Are you sure you want to uninstall JSON::XS? [y] y

That probably warrants some explanation. The new Catalyst::Runtime now appears to pull in the new alternative to JSON::XS, Cpanel::JSON::XS so this can now be used instead, and so things just worked. It’s probably a bit drastic a solution for most systems at the moment, I’m sure it will demonstrate any places where I have direct dependencies on JSON::XS. On my development box that should be handy however. I’d rather be using a single library for that single purpose.

Getting started with Salt

I’ve finally started to use the salt stack in anger now and I thought I’d make some quick notes on what I thought I was slow to pick up on.

Specifying that a box needs to have x services installed is all done in the configuration. I understood that there are two aspects to salt, one is running things via the command line, the second is configuration management. I thought I’d be able to do something like ‘salt provision box-a service-b’. Instead you generally put the machine names and what they should have in top.sls in the /srv/salt directory along with all the other config.

Pillars appears to be intended to provide the site specific data generally. In general the salt .sls files are the config that can be used everywhere, sometimes templated, and the pillar data can be used in those templates to insert data specific to a site/machine. This means you should be able to use the same basic salt setup on multiple salt-masters, and simply change the data on them to generate machines with different users and setups.

Salt appears to be very opaque to start with. It took me too long to realise that like most things, it logs. In fact it logs very well so you can really turn the log level up to a very high level if you are troubleshooting. It can be interesting to turn it up if you want to see what it’s doing in real time, otherwise you just see problems logged.

It’s well worth taking a look at the state documentation as you’re looking at the tutorials. I found the examples in the tutorial relatively hard to pick apart until I was able to see the references for the various states.

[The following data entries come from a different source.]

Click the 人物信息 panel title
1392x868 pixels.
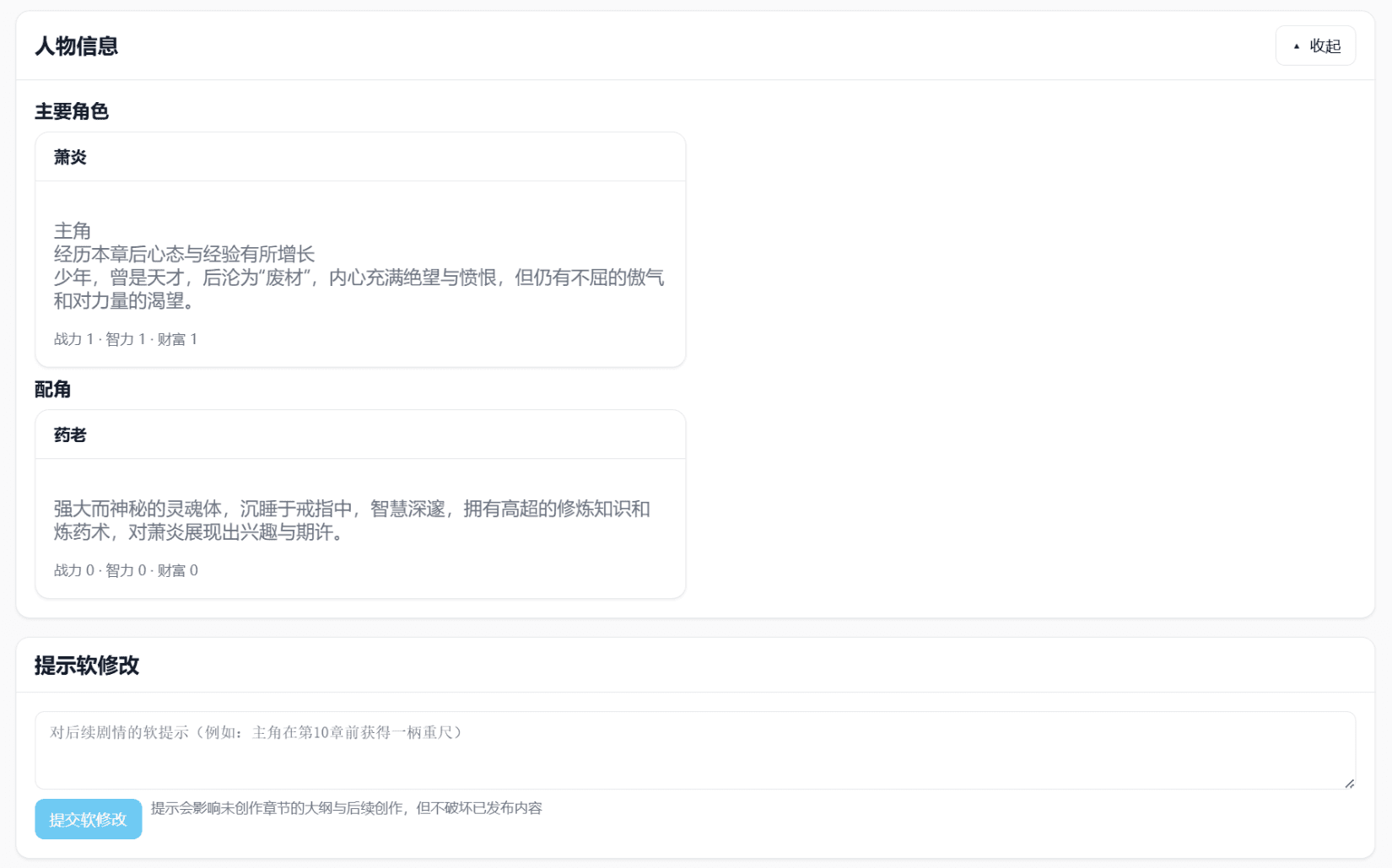[77, 46]
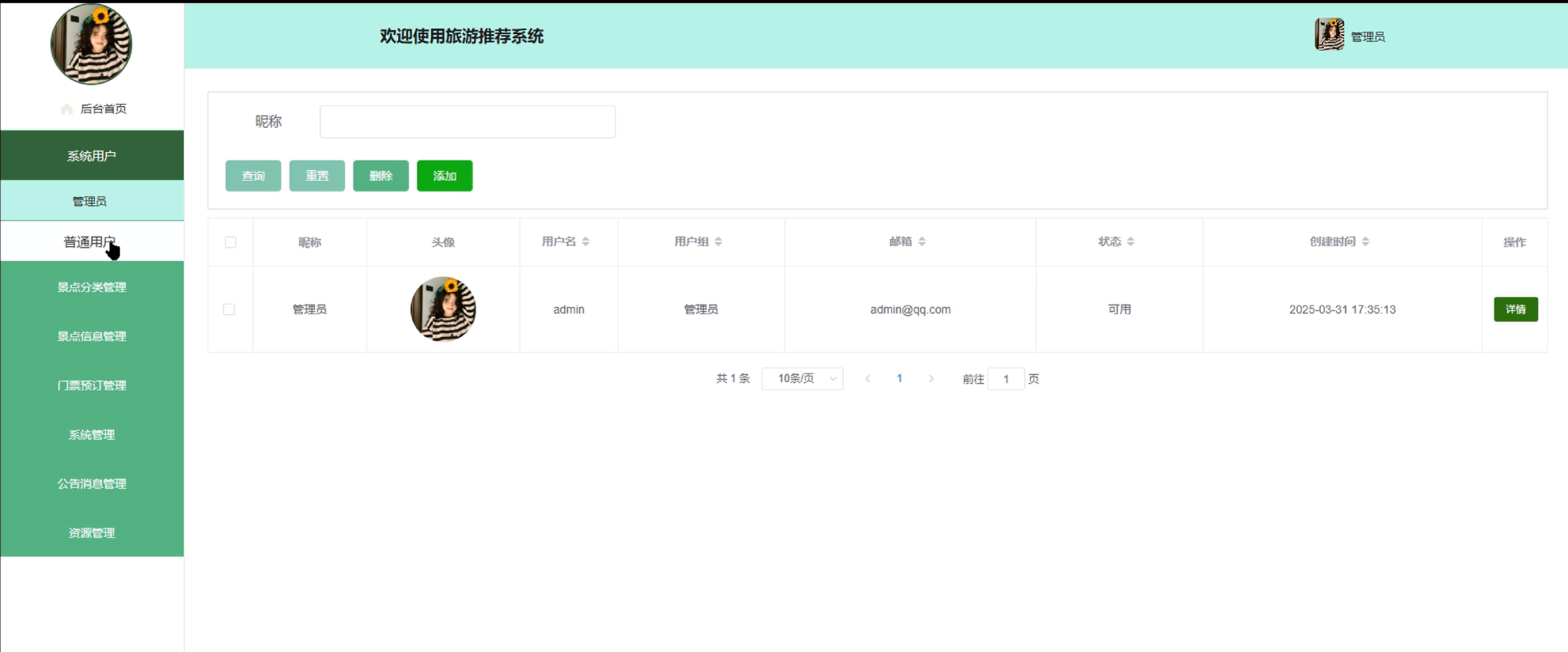
Task: Expand 景点分类管理 sidebar menu
Action: pyautogui.click(x=91, y=287)
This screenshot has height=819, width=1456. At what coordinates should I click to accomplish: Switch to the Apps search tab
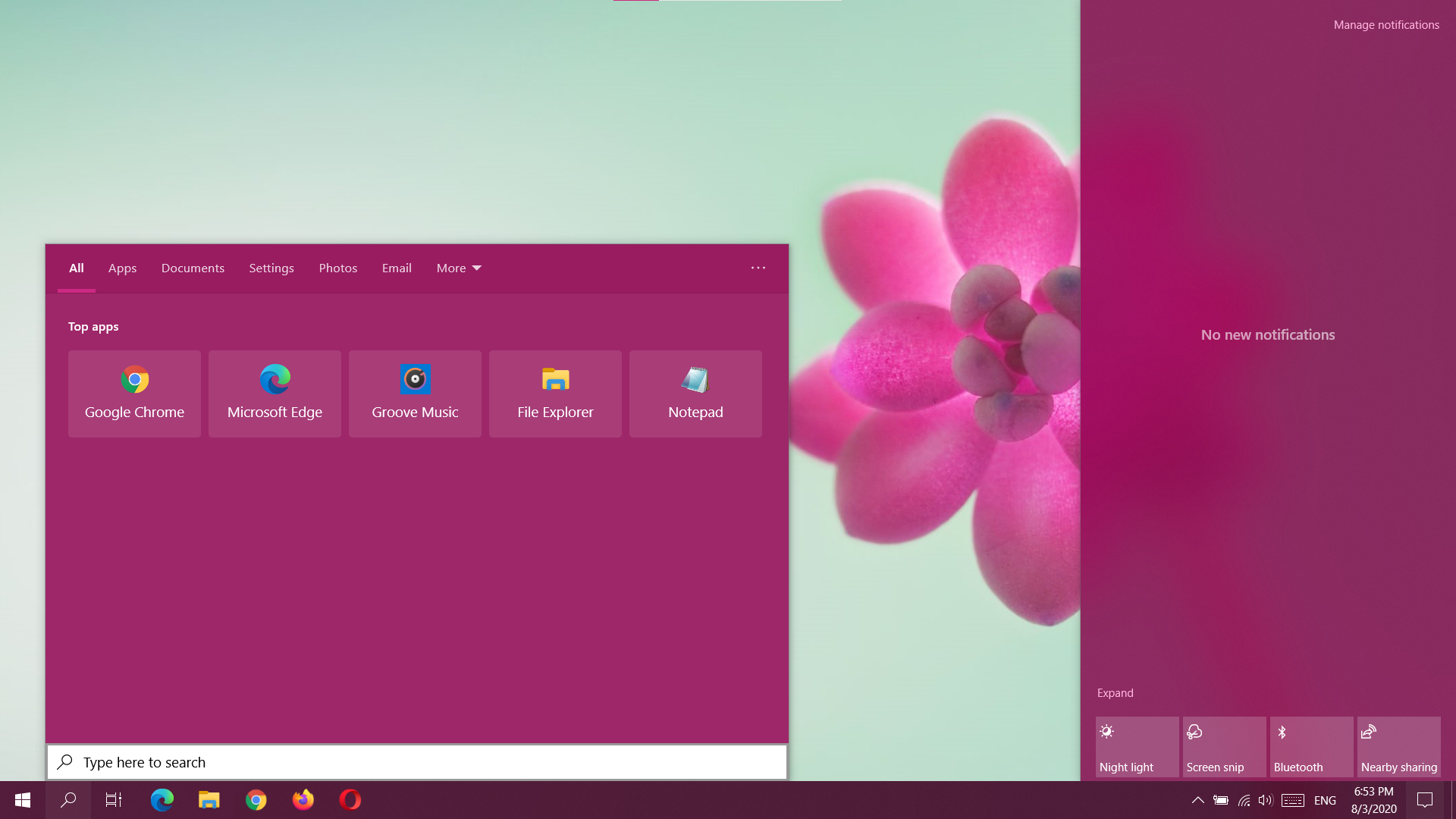click(122, 268)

The file state is particularly worth taking a look at. A lot of deployment is pushing files about and modifying them.


Make sure you run the latest versions from salt’s official repositories if possible. The ones packaged with your OS are likely to be old. And don’t run inconsistent versions between your masters and minions. That way leads to fail.

If something obvious doesn’t appear to work, try it with a different package. I found my simple couchdb installation didn’t work quite right out of the box. I tried exactly the same thing with memcached and it did. This turned out to be a bug.

I’m still early on my journey into salt, but so far it appears to be very useful.